[Records from a data source]
____
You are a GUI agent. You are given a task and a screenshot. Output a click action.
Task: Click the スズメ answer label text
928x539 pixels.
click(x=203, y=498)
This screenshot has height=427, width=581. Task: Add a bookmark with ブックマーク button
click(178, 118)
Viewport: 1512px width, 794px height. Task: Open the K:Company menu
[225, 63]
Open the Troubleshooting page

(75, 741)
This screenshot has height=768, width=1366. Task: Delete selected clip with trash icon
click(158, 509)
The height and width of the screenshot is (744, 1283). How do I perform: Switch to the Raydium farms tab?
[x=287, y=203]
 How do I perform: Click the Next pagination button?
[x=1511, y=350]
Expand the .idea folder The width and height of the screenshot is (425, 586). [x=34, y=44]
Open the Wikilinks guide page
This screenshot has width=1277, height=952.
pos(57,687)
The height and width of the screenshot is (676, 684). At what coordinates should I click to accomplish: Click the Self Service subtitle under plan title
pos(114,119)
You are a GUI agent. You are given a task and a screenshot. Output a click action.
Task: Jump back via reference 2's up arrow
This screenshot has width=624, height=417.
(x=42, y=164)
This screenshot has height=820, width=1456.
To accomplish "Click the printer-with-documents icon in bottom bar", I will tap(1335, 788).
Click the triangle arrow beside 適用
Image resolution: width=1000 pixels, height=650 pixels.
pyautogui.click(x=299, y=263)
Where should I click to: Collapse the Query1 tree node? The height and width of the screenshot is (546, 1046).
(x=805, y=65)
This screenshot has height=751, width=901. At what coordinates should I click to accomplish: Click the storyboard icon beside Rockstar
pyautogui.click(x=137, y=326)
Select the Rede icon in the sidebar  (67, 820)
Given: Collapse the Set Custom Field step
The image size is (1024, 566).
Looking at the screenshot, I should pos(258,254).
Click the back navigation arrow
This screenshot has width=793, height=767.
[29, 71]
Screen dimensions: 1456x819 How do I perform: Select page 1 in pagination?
____
**Task directions:** The records need to be reproduced in their entirety, word for word.

**Final answer:**
You are a GUI agent. You are given a task and a screenshot. Output a click action.
Task: Click the スズメ answer label text
928x539 pixels.
click(x=203, y=498)
This screenshot has height=427, width=581. Task: Add a bookmark with ブックマーク button
click(178, 118)
Viewport: 1512px width, 794px height. Task: Open the K:Company menu
[225, 63]
Open the Troubleshooting page

(75, 741)
This screenshot has height=768, width=1366. Task: Delete selected clip with trash icon
click(158, 509)
The height and width of the screenshot is (744, 1283). How do I perform: Switch to the Raydium farms tab?
[x=287, y=203]
 How do I perform: Click the Next pagination button?
[x=1511, y=350]
Expand the .idea folder The width and height of the screenshot is (425, 586). [x=34, y=44]
Open the Wikilinks guide page
This screenshot has width=1277, height=952.
pos(57,687)
The height and width of the screenshot is (676, 684). At what coordinates should I click to accomplish: Click the Self Service subtitle under plan title
pos(114,119)
You are a GUI agent. You are given a task and a screenshot. Output a click action.
Task: Jump back via reference 2's up arrow
This screenshot has width=624, height=417.
(x=42, y=164)
This screenshot has height=820, width=1456.
To accomplish "Click the printer-with-documents icon in bottom bar", I will tap(1335, 788).
Click the triangle arrow beside 適用
Image resolution: width=1000 pixels, height=650 pixels.
pyautogui.click(x=299, y=263)
Where should I click to: Collapse the Query1 tree node? The height and width of the screenshot is (546, 1046).
(x=805, y=65)
This screenshot has height=751, width=901. At what coordinates should I click to accomplish: Click the storyboard icon beside Rockstar
pyautogui.click(x=137, y=326)
Select the Rede icon in the sidebar  (67, 820)
Given: Collapse the Set Custom Field step
The image size is (1024, 566).
Looking at the screenshot, I should pos(258,254).
Click the back navigation arrow
This screenshot has width=793, height=767.
[29, 71]
Screen dimensions: 1456x819 How do I perform: Select page 1 in pagination?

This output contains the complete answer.